Provided passage:

Vern Young passes

Vern Young, who enjoyed a long career in country and bluegrass music, passed away on June 14, 2019. He was 95 years old and had resided in Lamar, Missouri, since 1989. 

Guy Lewis “Vern” Young was born in Palmyra, near Rochester, New York, on February 10, 1924, and was raised by his grandparents. 

He first took an interest in music at the age of 15, learning to play the guitar by watching others playing at the Grange League Federation, Main Street, Palmyra and other dance halls of the town.  

Along with friends, Young would frequent a small diner located in a railroad car. There they would sit in a booth and play guitar and sing while listening to Ernest Tubb records on the juke box. 

From there, he began working in radio and television. Using his given name Guy, Young was told by a radio boss that he would have to change his name. “Someone came up with ‘Vern’ and it stuck,” Young is reported as saying.

With his first wife, Anne, Young performed in the eastern states and Canada during the 1940s and into 1950. They did live radio shows in Rochester, along with owning a record shop in Rochester, before they moved to Nashville, Tennessee. 

In January/February 1951, after being befriend by Rudy Lyle and then being introduced to Bill Monroe backstage at the Ryman Auditorium, he was hired by Monroe for about a week to deputize for a temporarily absent Jimmy Martin. Young’s first appearance with Monroe was at the Coliseum, Evansville, Indiana. They played three shows at movie theatres in Missouri following that.

Later that year Young returned to Rochester where he became a regularly featured guest on Max Raney’s TV show on WHAM TV, and Sparkey Gillen’s weekly radio show on WHEC Radio. Also, he hosted his own daily broadcast of recorded country music on SSAY in Rochester.

After moving west to Utah, Young became an award-winning radio announcer on KSOP, the 25,000- watt country music station in Salt Lake City, Utah.

After a few years, he left his radio career and graduated from the Utah Highway Patrol Academy in Salt Lake City, taking a job as a deputy sheriff in Tooele County, Utah, at which time Young was featured in the True Detective magazine for his arrest of a notorious criminal.

Exercise task 1: In the Vern Young obituary, where did Young make his first appearance with Bill Monroe?
Exercise task 2: List the call letters of every radio or television station named in the Vern Young obituary.
Exercise task 3: Write the next part of the Vern Young obituary, picking up after its final sentence.

Supplied entries:

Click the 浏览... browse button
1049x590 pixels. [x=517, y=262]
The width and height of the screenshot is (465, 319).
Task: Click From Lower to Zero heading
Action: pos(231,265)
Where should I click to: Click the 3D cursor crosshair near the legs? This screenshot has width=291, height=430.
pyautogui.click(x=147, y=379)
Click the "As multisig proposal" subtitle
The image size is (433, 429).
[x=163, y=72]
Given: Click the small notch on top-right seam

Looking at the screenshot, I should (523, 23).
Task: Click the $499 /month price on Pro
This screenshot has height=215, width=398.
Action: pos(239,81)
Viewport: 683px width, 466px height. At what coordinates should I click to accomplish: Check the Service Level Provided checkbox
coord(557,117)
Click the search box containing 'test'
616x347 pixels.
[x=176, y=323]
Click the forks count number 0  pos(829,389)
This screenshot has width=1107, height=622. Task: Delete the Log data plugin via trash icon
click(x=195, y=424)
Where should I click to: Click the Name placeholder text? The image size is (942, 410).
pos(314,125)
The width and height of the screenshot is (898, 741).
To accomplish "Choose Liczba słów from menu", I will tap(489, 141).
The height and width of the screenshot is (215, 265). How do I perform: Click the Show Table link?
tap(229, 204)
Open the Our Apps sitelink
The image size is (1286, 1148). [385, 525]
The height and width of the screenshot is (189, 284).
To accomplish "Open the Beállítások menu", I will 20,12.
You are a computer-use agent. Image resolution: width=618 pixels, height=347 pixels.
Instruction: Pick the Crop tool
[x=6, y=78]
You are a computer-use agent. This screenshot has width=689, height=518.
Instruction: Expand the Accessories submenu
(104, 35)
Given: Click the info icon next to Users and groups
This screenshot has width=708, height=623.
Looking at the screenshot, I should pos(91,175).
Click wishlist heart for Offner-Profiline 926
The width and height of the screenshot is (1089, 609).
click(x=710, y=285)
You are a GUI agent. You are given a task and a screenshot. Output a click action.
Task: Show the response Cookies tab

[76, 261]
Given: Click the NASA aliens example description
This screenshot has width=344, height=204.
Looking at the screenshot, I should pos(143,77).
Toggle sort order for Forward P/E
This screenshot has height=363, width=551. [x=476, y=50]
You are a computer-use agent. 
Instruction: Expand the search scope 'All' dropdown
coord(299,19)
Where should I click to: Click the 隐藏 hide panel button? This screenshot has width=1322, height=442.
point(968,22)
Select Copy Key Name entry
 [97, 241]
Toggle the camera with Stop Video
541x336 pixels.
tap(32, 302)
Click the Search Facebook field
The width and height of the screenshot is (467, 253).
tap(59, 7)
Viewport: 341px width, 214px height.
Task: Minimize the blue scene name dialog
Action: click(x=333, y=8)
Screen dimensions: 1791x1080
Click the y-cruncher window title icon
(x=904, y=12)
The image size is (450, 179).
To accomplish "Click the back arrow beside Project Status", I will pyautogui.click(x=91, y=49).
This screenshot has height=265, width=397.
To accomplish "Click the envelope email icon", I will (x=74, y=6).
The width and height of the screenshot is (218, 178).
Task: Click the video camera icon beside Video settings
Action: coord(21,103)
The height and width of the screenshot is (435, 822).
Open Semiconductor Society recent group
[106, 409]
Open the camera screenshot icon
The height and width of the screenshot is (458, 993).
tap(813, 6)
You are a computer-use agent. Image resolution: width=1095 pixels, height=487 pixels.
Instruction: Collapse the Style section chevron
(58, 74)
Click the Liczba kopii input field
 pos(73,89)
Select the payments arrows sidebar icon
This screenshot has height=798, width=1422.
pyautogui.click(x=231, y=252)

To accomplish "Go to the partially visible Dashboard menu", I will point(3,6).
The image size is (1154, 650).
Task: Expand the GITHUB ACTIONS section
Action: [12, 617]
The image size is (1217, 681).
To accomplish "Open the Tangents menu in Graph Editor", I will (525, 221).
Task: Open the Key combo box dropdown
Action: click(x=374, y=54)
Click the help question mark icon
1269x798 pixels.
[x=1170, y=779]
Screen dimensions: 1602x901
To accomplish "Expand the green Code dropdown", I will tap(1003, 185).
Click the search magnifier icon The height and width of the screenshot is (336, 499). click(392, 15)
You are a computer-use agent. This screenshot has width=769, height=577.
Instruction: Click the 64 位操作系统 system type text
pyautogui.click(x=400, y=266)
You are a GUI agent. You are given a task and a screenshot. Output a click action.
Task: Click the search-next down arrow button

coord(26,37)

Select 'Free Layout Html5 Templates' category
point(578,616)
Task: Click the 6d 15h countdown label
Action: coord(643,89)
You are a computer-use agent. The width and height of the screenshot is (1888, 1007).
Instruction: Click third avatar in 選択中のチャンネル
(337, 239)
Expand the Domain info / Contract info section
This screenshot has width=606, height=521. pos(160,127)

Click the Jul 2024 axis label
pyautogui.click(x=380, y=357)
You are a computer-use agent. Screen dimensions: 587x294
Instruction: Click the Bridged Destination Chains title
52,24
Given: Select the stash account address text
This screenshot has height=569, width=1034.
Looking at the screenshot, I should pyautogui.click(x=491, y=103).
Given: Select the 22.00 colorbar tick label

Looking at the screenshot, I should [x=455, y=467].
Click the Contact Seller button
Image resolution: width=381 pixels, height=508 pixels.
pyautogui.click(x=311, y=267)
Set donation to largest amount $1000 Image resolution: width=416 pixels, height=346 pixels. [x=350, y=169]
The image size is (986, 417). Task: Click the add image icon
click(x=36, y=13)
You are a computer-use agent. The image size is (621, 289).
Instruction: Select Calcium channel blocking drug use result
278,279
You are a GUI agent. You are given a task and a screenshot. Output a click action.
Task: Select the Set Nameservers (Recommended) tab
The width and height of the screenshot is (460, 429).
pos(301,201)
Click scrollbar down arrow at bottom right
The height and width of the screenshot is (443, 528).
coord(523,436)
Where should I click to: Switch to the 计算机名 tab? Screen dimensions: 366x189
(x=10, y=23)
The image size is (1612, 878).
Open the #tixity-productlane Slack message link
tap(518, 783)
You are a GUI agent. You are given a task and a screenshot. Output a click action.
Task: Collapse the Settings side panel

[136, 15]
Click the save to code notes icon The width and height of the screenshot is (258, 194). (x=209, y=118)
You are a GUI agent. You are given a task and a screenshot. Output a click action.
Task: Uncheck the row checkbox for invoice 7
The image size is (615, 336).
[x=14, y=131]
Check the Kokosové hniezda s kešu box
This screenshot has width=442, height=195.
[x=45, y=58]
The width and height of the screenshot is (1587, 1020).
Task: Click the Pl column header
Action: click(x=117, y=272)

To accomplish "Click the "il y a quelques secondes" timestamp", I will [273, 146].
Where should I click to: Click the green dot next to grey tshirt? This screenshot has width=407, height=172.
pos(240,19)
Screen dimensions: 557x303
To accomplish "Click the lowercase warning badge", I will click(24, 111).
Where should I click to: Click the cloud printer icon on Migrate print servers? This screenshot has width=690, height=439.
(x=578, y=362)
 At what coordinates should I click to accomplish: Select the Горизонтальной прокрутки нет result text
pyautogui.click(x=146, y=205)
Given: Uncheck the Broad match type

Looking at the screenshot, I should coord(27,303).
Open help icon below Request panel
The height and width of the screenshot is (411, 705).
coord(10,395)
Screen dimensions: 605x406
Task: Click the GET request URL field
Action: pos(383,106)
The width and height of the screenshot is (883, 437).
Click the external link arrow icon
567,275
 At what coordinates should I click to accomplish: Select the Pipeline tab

Task response 1: At the Coliseum in Evansville, Indiana.

Task response 2: WHAM, WHEC, SSAY, KSOP

Task response 3:
Later he was a deputy sheriff in Virginia City, Nevada, and a marshal in Granby, Colorado. 

After spending a short time back in radio work in the York, Pennsylvania area, Young returned to the Salt Lake City area where he began working for the Federal Government in security and later as an aircraft firefighter at Hill Air Force Base bombing range on the Great Salt Lake Desert.

In 1990, after retiring and being invited to do a live concert at the University of Utah in Salt Lake City that he moved to Lamar, Missouri, he formed the Vern Young Band and he started performing country/bluegrass music full-time throughout the United States. 

Young played bluegrass and country music for over 60 years, during which time he worked with Ernest Tubb, Little Jimmy Dickens, Hank Thompson, Grandpa Jones, and other traditional country artists. 

In 2002 Young was inducted into America’s Old Time Country Hall of Fame and in October 2006 he was inducted into the New York State Country Music Hall of Honor in Cortland, New York.

Also, he won the Midwest State Society for the Preservation of Bluegrass Music in America (SPBGMA) Traditional Male Singer of the Year award eleven years. He was nominated for the prestigious SPBGMA Award in Nashville, Tennessee, by fans in 2000, 2001, and 2002.

He retired from the entertainment business in 2012. One of his last appearance was at the Wayne County Fair in Palmyra, a reprise of his first performance all those 60 years ago. 

R.I.P. Vern Young

The funeral service will be held on Monday, June 17, 2019 at 7:00 p.m. at Konantz Warden Funeral Home in Lamar, Missouri. There will be a visitation before the service from 6:00 to 7:00 p.m. Interment with a grave side service will be at the Marion Cemetery in Marion, New York on Thursday June 20, 2019 at 10:00 p.m. 

A Discography: 

  • The Best of Vern Young (Atteiram 1714, circa 1993) 
  • Heavenly Sounds (Vern Young 11093, 1993 (cassette))
  • Sings the Old Time Way (Vern Young 12094, 1994 (cassette))
  • By Request (Vern Young 197, 1997 (cassette))
  • Legacy (Vern Young 3301, 2001)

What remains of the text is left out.